Ladies and Gentlemen!
A second point crucial in connection with the Conference of European Imams and Religious Advisors is freedom of religion. The concept of the indivisibility of human rights links religious freedom closely to other fundamental rights and freedoms, such as freedom of expression and equal rights for men and women. The universal right to freely choose one’s faith and religion, to exercise it undisturbed, to change it or even not to belong to any religion, was a right hard-fought for (even) in Europe.
Austria holds a unique position in Europe concerning the recognition of currently 14 churches and religious societies. Out of this recognition by law, a number of rights and privileges as well obligations emanating from the constitution and other relevant laws arise. Compared to the situation in other European countries, the Islamic Community in Austria has been privileged in particular with regard to Islamic religious instruction in public schools.

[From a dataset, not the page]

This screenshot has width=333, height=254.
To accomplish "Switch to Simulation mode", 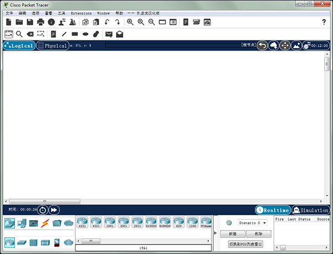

Religious freedom, however, I have to underline here, is not only relevant when it comes to rights, privileges and obligations. In many countries of the predominantly Muslim world, there is without any doubt a lively diversity of religions and cultures and a vivid coexistence and co-operation. But in many countries people still struggle for the full respect of human rights. It is a sad fact that the rule of law, pluralism and religious freedom are often entirely missing or disrespected and the situation of religious minorities is indeed very precarious.
Not only on a global level but particularly in Europe we must ask ourselves what we make of the religious freedom we have acquired. Do we use this freedom sufficiently in order to contribute to the further development and stability of Europe and to seek actively and constructively enough dialogue with other churches and communities?
I am convinced that we also need to understand the right to freedom of religion in Europe as an invitation to actively contribute to the shaping of the values and objectives of the European Union. We, therefore, need a clear commitment to democracy and pluralism, to equal rights of women and men, to the right to education and vocational training for all. Freedom of religion in Europe also implies the opportunity to develop theology and practical experience together with others and to further expand them with a view to strengthening the European common welfare.
Ladies and Gentlemen, let me raise a final point.
The challenge for all, be it to the majority society or to minority communities, is not to be found in the differences between Christianity or Islam, but in our dedication to democracy and participation. Driving forces of our societies are well-educated women and men and a committed youth. But the confidence and trust in politics of younger generations is decreasing. This trend makes them susceptible to simplistic answers to complex questions with regard to life and society. Young people, no matter of what religion or ethnic origin, have very similar expectations and objectives - they want education, jobs and a perspective for the future. We therefore must make use of cultural diversity as an economical and social potential.
I therefore hope that the imams and religious advisors in Europe see themselves as promoters and pilots for dialogue and integration, and assume their responsibility for a common European future in peace and prosperity.
In this spirit I wish you productive discussions and a successful conference!